Experimenting on Agents
Righthands act on behalf of people and companies. When their prompts, memory, tools, or models change, we need evidence about what changed in behavior, how much it changed, and in which situations.
We built an internal experimentation/evaluation system for that reason. We define two configurations of a Righthand, control and treatment. They differ only by the feature whose impact we want to measure. We then run both through a bank of realistic scenarios and judge each trial against explicit success criteria.

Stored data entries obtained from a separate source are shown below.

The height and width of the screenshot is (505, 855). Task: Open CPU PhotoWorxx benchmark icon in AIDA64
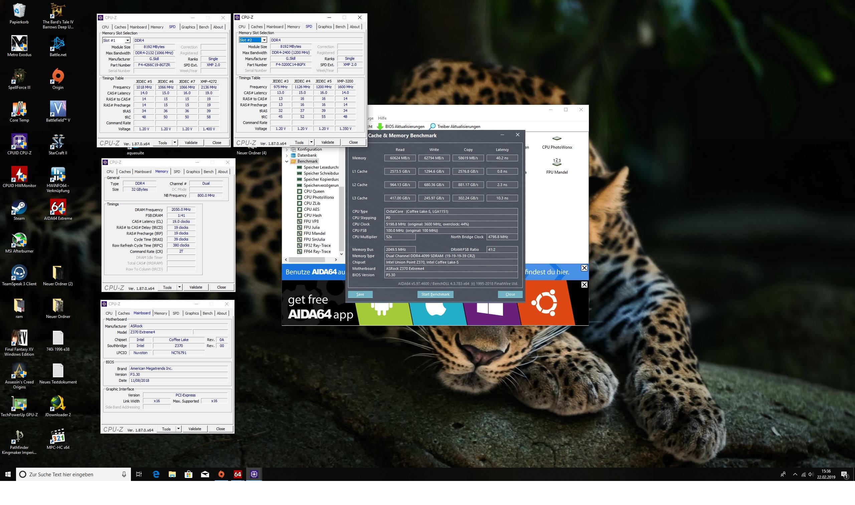557,139
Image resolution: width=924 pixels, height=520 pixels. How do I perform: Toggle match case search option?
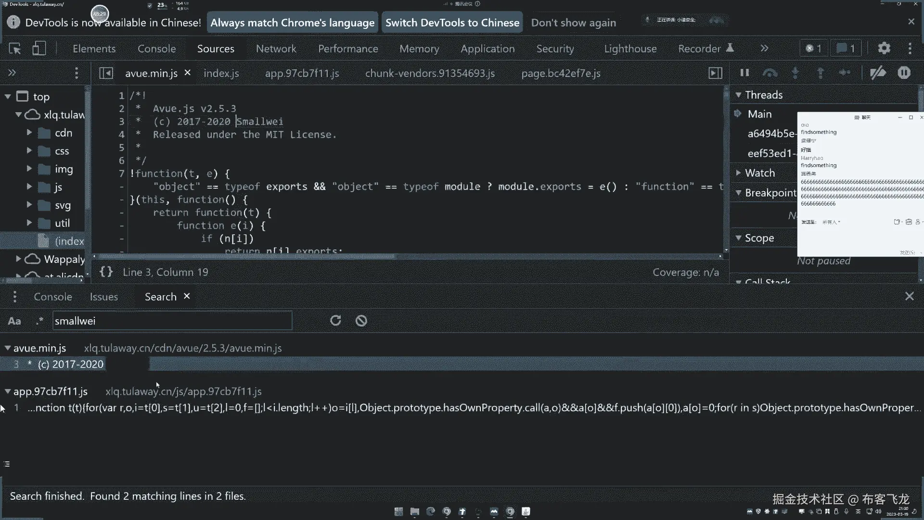coord(14,321)
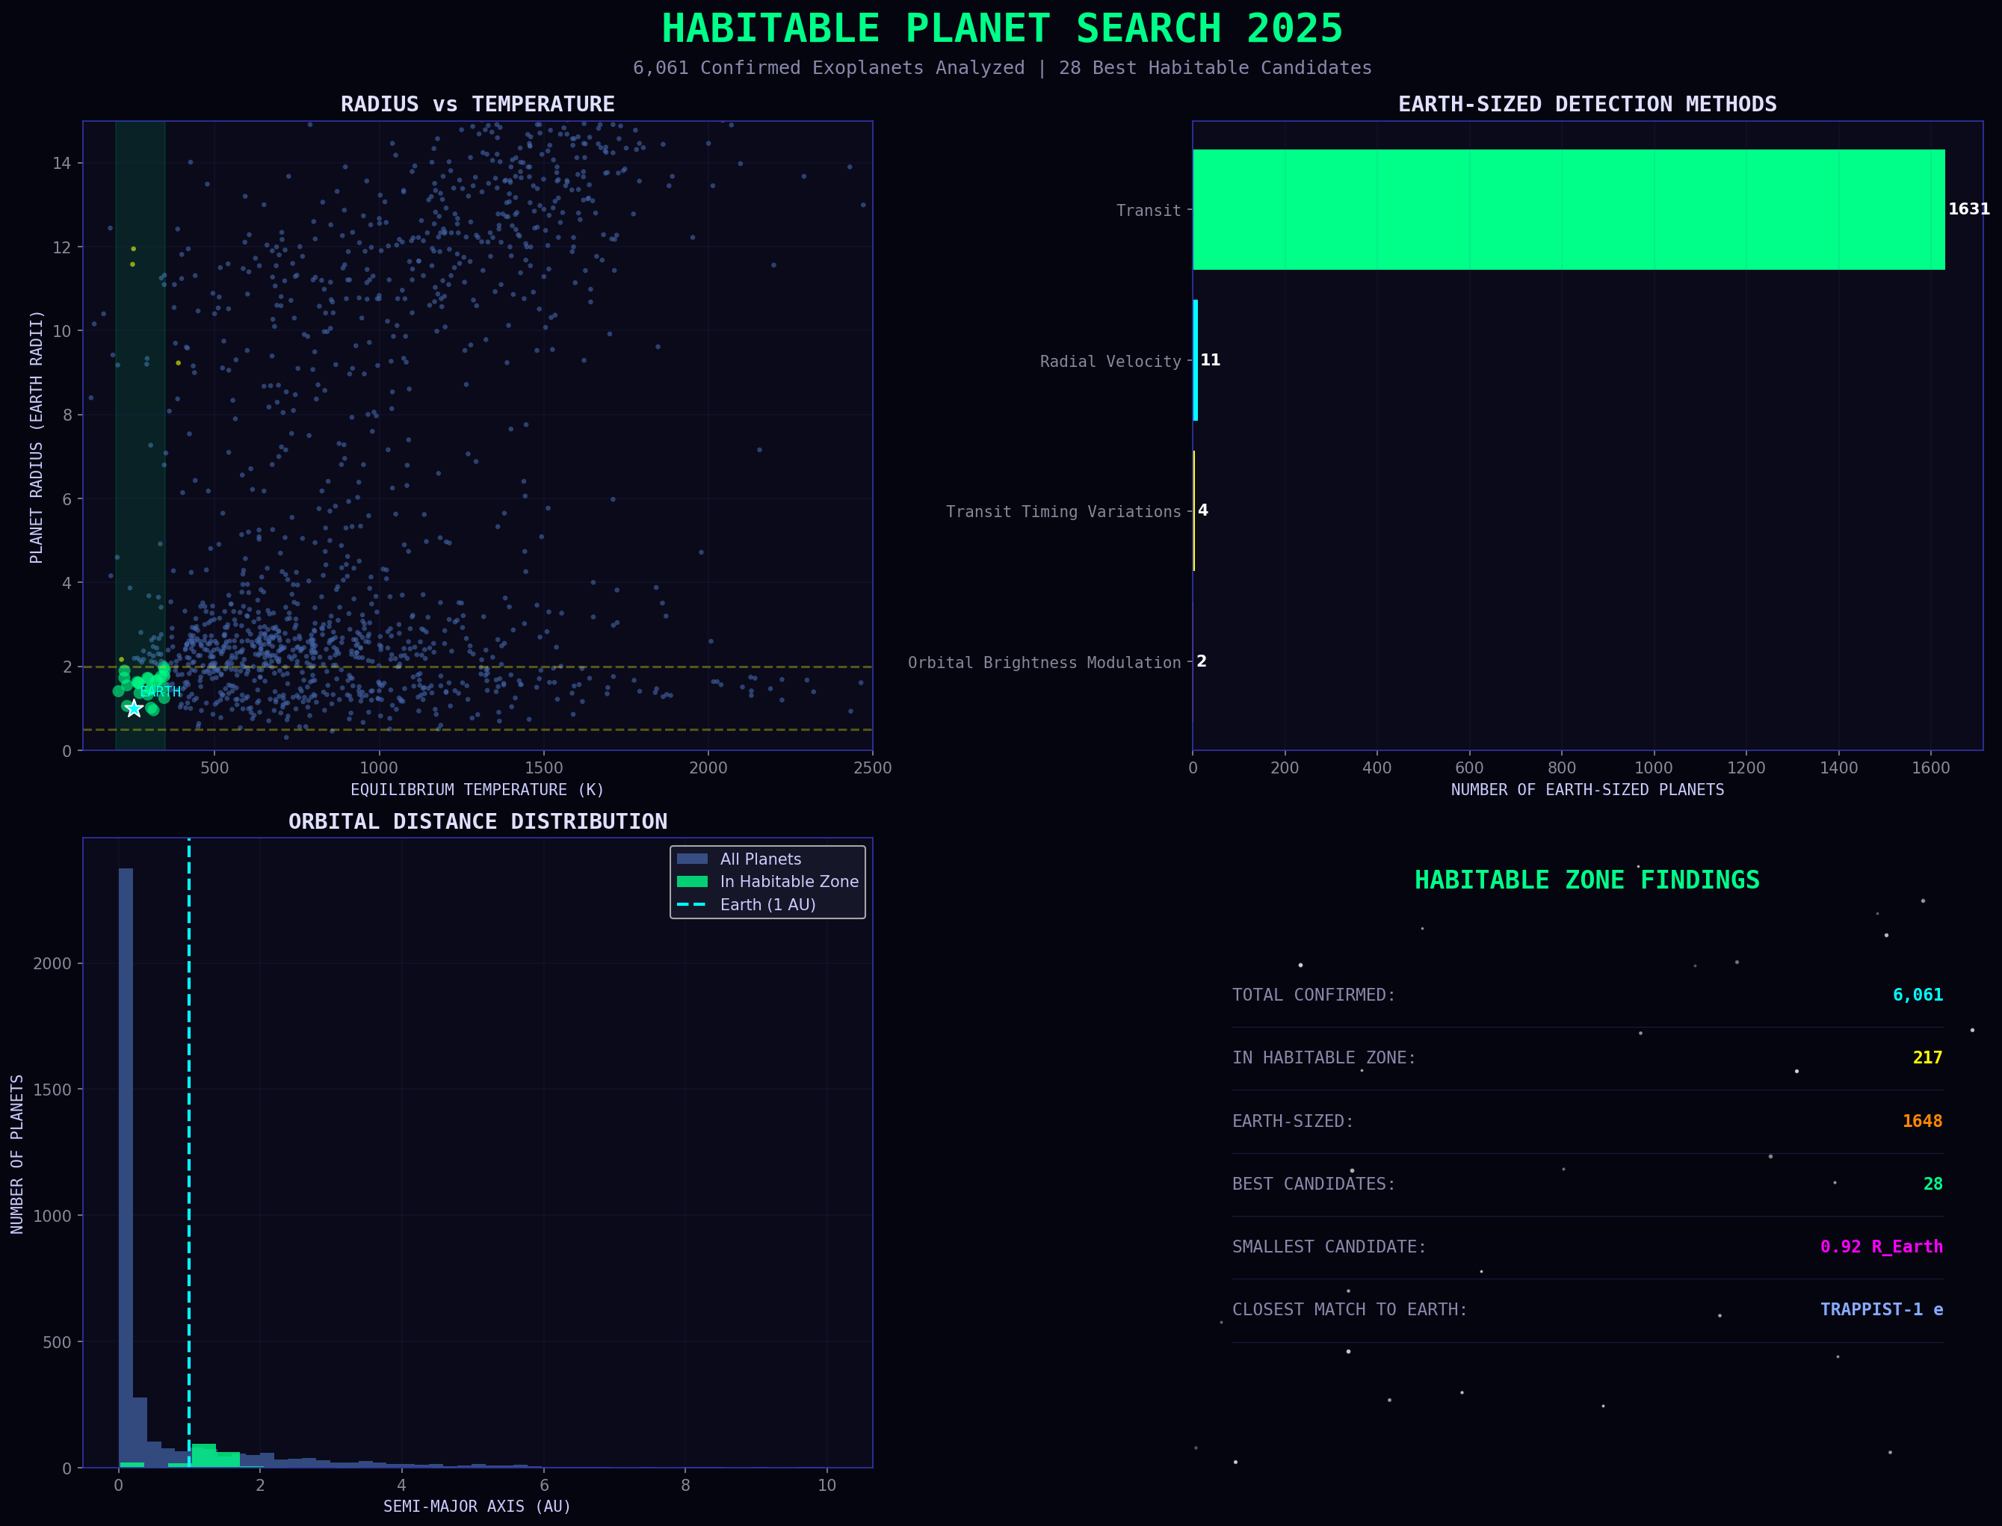This screenshot has height=1526, width=2002.
Task: Click the 0.92 R_Earth smallest candidate value
Action: click(1881, 1247)
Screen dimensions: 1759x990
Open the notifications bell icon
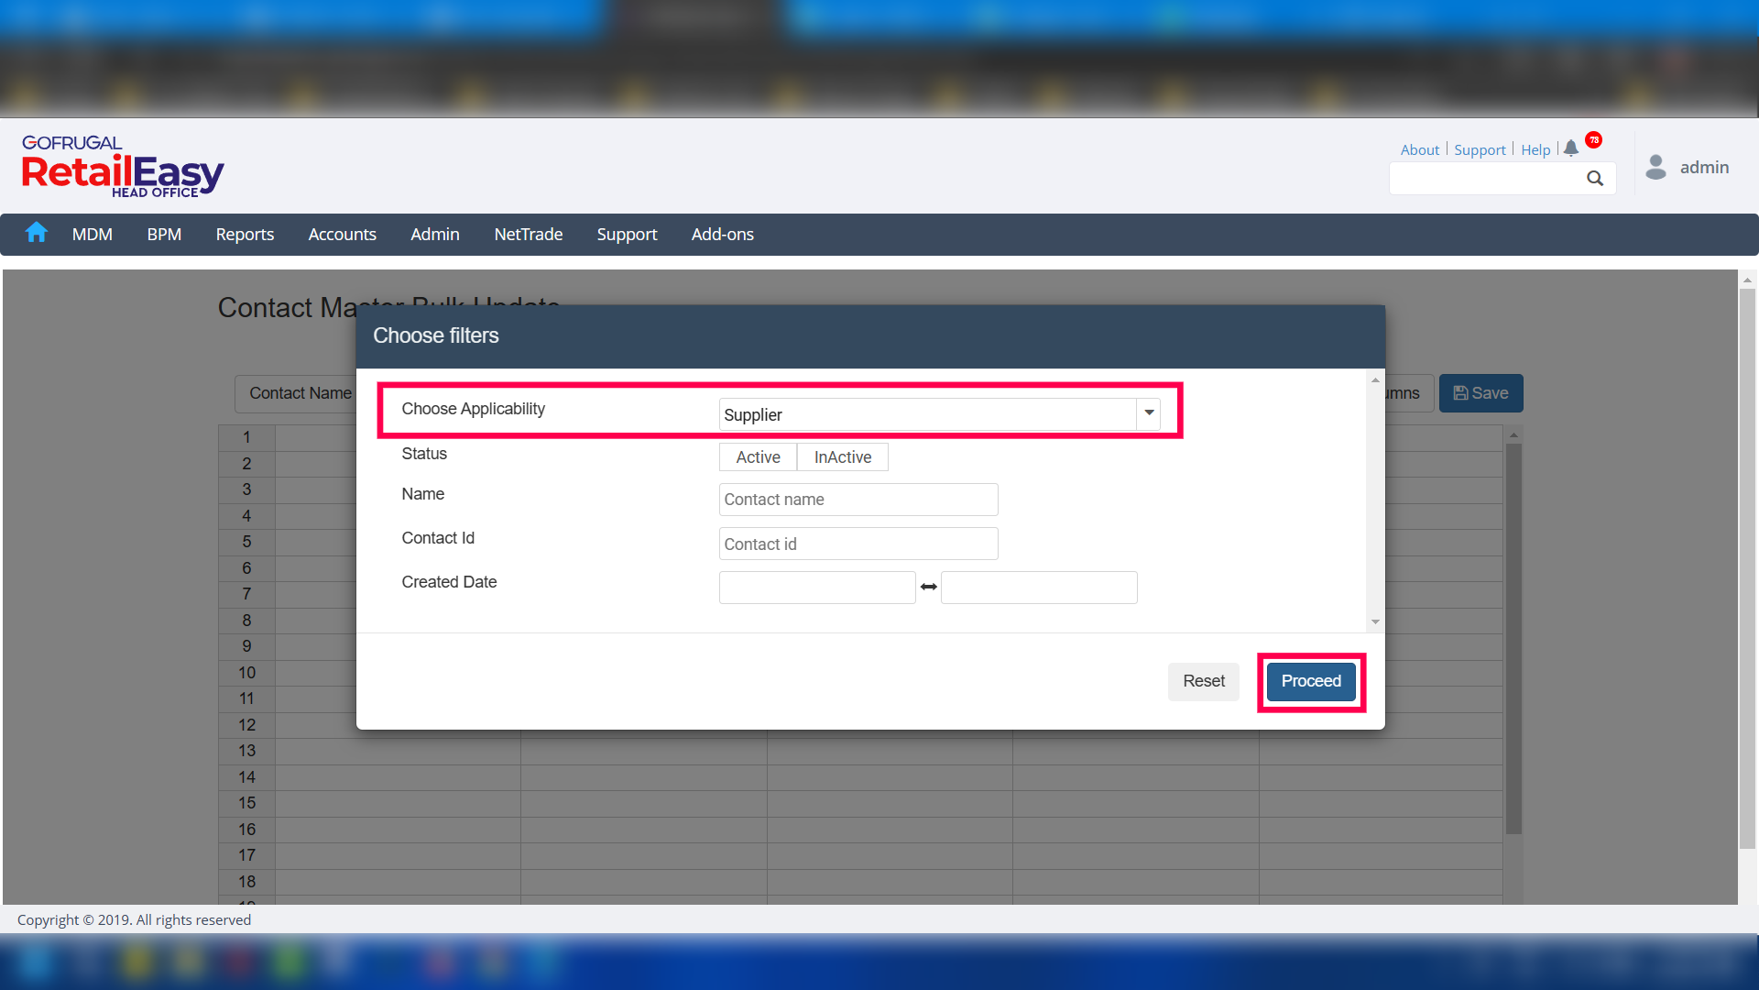pyautogui.click(x=1571, y=149)
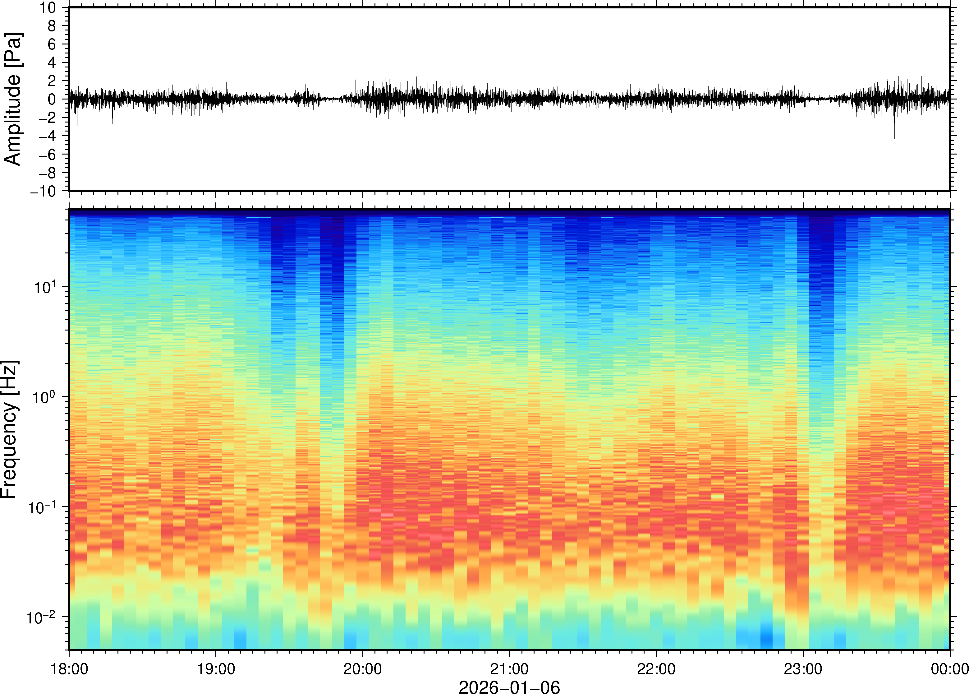Click the 21:00 time axis label

[x=509, y=669]
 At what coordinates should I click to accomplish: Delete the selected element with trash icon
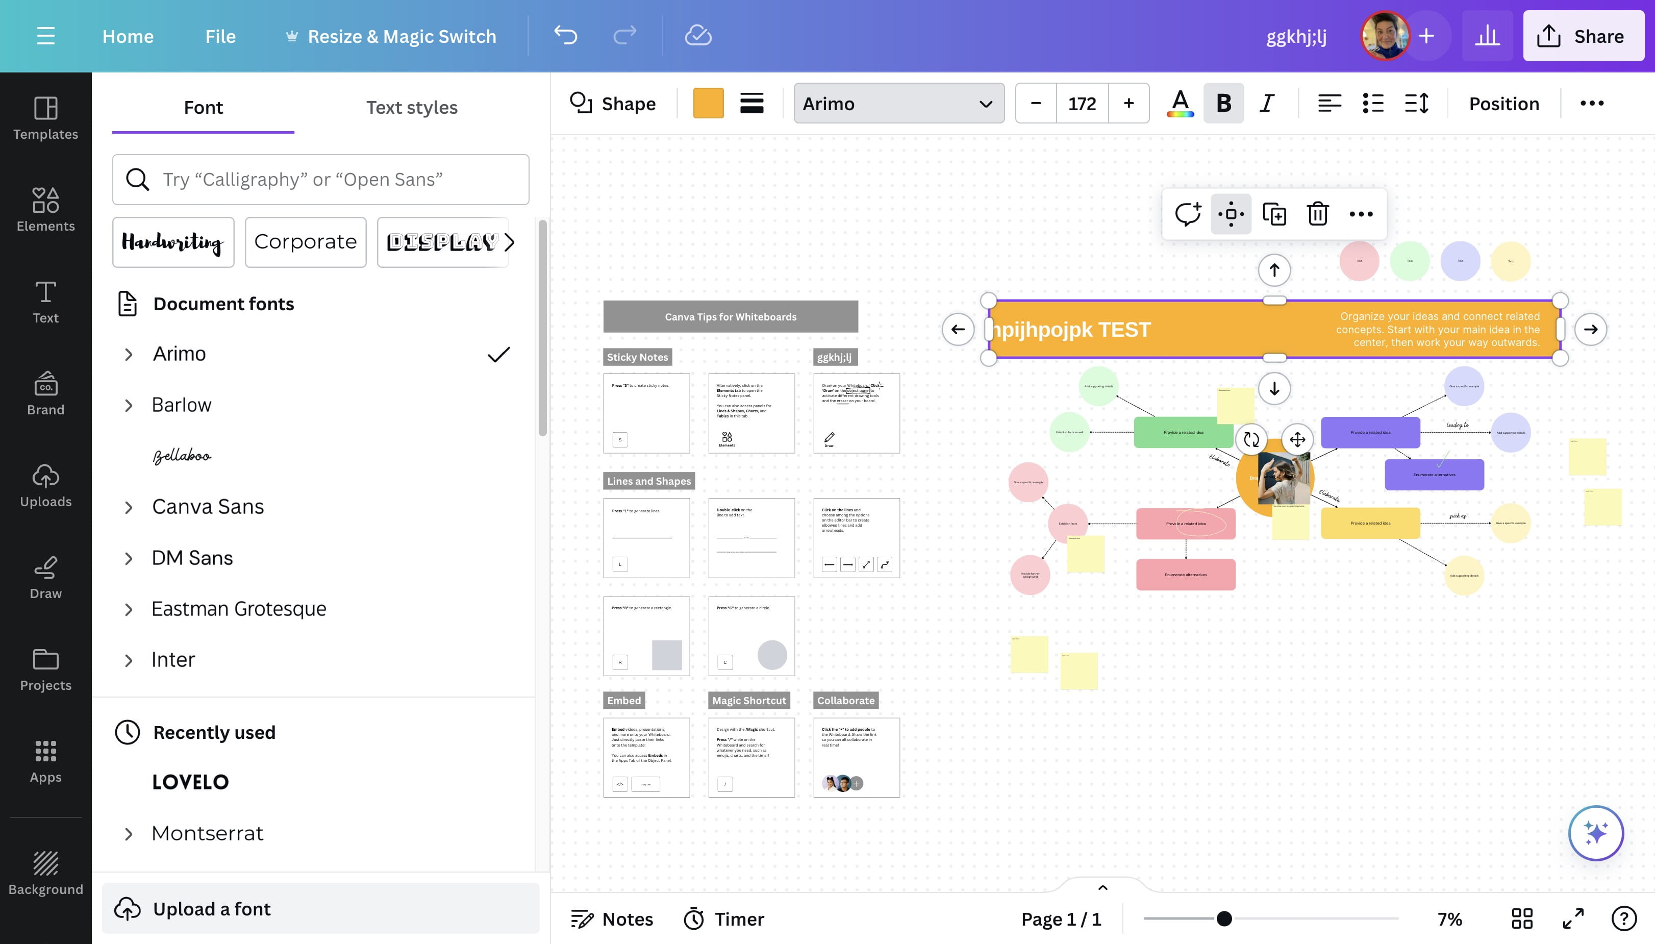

The aggregate statistics tell us whether a change helped. The transcripts explain how the change manifested in practice. Because LLMs operate non-deterministically, each completed trial can expose a new behavior pattern.
The decision-relevant signal was not speed or cost but that a plausible prompt change made judgement worse.
In one recent prompt change, we gave Righthands a framework for reasoning through the stakes of a situation. The intent was straightforward: move quickly on low-stakes tasks, ask clarifying questions on high-stakes tasks. The treatment did the opposite. It performed ten percentage points worse than control, with p=0.023.
The transcripts made the mechanism visible. The framework listed examples of risky behavior: outbound client communication, commitments on behalf of another party, content posted under someone's name. Instead of treating those as examples to generalize from, the Righthand used them as an escape hatch. If the current situation did not match an example cleanly, it could justify riskier action.
Without the experimentation framework, we likely would have shipped the change. It felt intuitively better, passed small-batch checks, and had a plausible story. The full run showed it would have degraded the product.
We are excited to make these sort of evaluations publicly accessible as Human Bench: a leaderboard where human-shaped agents like Righthand can compete to serve humanity more safely and effectively.